This respository contains code to foecast data of numerous sensors. Data cleaning and prediction task is done step by step to perform the whole work. In develop branch all of the code will be found.
- Python 3.6
- Code is tested on Ubuntu 16.04, 18.04, Windows 10
- Use requirements.txt file to install necessary library for this project by using
pip install -r requirements.txt
command in the terminal. To make this requirements.txt file I have used the information from this repository.

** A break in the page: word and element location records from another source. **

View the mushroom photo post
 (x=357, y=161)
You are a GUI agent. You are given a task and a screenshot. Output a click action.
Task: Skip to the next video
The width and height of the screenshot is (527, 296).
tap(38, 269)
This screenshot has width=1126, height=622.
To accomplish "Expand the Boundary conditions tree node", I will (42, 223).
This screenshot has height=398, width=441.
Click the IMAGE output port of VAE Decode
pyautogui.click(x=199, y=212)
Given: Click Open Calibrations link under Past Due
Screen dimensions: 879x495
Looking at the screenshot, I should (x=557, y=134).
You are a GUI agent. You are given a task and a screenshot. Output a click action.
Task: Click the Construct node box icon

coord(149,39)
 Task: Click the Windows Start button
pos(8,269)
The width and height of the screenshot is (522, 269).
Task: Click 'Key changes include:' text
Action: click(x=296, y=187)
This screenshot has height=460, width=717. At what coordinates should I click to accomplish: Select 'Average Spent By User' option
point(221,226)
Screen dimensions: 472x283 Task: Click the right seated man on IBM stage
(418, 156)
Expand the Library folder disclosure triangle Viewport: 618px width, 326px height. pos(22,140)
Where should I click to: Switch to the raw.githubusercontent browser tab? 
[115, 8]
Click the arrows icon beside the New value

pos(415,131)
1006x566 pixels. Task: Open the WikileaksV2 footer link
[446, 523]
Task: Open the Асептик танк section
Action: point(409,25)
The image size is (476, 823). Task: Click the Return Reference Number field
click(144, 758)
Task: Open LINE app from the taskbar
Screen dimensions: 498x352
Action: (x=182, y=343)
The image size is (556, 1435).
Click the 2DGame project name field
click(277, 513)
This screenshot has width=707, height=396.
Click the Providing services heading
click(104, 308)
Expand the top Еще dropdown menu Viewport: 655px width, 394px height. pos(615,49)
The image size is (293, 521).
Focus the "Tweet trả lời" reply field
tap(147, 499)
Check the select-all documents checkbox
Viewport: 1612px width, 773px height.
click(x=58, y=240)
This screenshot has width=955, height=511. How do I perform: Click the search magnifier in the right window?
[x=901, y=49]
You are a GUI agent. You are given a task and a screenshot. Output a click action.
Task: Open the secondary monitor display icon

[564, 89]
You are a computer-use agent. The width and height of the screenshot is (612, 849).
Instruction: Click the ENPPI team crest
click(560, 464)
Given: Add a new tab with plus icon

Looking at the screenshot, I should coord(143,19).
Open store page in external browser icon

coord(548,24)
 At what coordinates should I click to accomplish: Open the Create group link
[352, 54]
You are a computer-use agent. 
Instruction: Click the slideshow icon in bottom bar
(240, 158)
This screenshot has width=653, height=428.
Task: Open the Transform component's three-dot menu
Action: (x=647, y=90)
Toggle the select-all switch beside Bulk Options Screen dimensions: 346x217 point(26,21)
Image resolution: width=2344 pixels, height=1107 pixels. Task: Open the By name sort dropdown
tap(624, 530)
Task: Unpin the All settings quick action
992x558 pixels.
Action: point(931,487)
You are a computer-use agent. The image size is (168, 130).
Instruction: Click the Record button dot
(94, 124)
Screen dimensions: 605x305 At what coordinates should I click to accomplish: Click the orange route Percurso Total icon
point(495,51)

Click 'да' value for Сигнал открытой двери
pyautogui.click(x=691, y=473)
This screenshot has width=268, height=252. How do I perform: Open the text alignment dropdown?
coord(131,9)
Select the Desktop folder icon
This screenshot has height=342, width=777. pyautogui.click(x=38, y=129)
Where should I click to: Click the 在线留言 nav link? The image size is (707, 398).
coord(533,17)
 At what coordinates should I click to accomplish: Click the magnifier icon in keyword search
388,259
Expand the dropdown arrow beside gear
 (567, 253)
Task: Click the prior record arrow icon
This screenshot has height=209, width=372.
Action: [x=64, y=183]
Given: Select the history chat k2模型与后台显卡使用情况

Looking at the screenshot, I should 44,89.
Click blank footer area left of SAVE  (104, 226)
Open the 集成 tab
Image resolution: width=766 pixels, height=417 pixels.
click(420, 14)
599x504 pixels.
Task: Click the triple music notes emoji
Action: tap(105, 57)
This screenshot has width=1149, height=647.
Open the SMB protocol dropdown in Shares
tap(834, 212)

The idea behind the task is to observe reaction of different machine learning models to the provided data from Salzgitter AG, a reputed steel industry of Germany. Provided data contains information regarding the integrated power plant of Salzgitter AG. Here, I have tried to forecast Turbine data for each minute. Provided data is in time-series format. Initially, all of the raw data is cleaned and visualized using Pandas, NumPy etc. Then, stationarity of time series is checked by ADF test. ARIMA, Linear regression, Decision Tree Regression, Neural Network, Long Short Term Memory(LSTM) are used to do the forecasting.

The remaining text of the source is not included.